+++ PASSAGE GIVEN

B Molecular uncertainty

  • Thread starter name123
  • Start date
444
3
Apologies in advance if my understandings are simply incorrect.

As I understand it, there is a limit to what can be known about both a particle's position and momentum, and in some interpretations this is because there is no position or momentum until measurement only a probability. What I am not clear on is how big the particle can be with such an interpretation, can it include a molecule. For example as I understand it, even at room temperature water molecules can evaporate if they are near the surface if they gain enough energy, and that they can gain this energy through collisions. But then for the evaporated molecule to be measured, would it not be thought to have of collided at a certain position at a certain momentum with another water molecule prior to the measurement? Thus be thought to have had a certain position and momentum (at the point of collision) prior to measurement. Or is it just assigned a probability of evaporating, or perhaps there being no "it" to assign it to, but there just being a probability of measuring such an effect given the probabilities within the system? Sorry if I am not phrasing this correctly. If not I would appreciate any help on how to best phrase it (assuming the respondent can understand the questions).
 
24,312
5,990
What I am not clear on is how big the particle can be with such an interpretation, can it include a molecule
Strictly speaking, the uncertainty principle should apply to everything, regardless of its size. However, since the uncertainty is in position and momentum, the mass of the object makes a difference; for an object with very large mass, the uncertainty in position and velocity can be very small and still meet the uncertainty principle requirement, because momentum is mass times velocity, so the product of uncertainties ##\Delta x \Delta p## becomes ##\Delta x m \Delta v##, and a big ##m## allows ##\Delta x## and ##\Delta v## to both be very small.

A water molecule's mass is not very large in these terms, so there might still be a significant uncertainty in position and velocity. But it's good to keep the above in mind.

for the evaporated molecule to be measured, would it not be thought to have of collided at a certain position at a certain momentum with another water molecule prior to the measurement?
No. Why would this be necessary? Knowing that the molecule evaporated doesn't require knowing exactly where it evaporated or how fast it was moving when it evaporated.
 
444
3
for the evaporated molecule to be measured, would it not be thought to have of collided at a certain position at a certain momentum with another water molecule prior to the measurement?
No. Why would this be necessary? Knowing that the molecule evaporated doesn't require knowing exactly where it evaporated or how fast it was moving when it evaporated.

++++++
+++ INFORMATION SUPPLIED

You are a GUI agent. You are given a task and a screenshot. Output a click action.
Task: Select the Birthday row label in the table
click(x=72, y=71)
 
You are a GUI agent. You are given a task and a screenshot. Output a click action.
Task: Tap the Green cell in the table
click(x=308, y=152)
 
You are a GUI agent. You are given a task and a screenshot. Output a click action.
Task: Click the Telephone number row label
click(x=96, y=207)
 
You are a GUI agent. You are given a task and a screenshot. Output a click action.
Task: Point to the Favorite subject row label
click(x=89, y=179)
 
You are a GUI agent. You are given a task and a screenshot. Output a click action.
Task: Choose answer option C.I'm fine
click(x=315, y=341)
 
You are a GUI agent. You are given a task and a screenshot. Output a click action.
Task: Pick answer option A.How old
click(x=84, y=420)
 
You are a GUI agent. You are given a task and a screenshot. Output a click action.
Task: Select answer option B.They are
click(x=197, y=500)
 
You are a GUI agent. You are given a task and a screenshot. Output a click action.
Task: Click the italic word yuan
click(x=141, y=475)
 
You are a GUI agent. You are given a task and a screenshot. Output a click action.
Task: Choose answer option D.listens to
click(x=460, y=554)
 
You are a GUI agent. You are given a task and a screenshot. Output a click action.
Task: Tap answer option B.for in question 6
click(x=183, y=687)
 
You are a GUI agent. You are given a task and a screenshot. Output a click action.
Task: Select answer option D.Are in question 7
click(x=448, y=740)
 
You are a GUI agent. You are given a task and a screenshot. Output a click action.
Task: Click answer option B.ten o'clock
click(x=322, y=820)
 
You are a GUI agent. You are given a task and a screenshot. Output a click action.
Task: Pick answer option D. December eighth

++++++

## TASK SET
1 > Please return the stretch of the molecular uncertainty thread from "A water molecule's" through "above in mind.".
2 > Answer these questions from the molecular uncertainty thread:
(a) According to the opening post, how can water molecules near the surface gain enough energy to evaporate at room temperature?
(b) According to the first reply, momentum is what quantity times what quantity?
(c) According to the first reply, does knowing that a molecule evaporated require knowing exactly where it evaporated?

## TASK-BY-TASK RESULTS
1 >
A water molecule's mass is not very large in these terms, so there might still be a significant uncertainty in position and velocity. But it's good to keep the above in mind.

2 >
(a) Through collisions.
(b) Mass times velocity.
(c) No.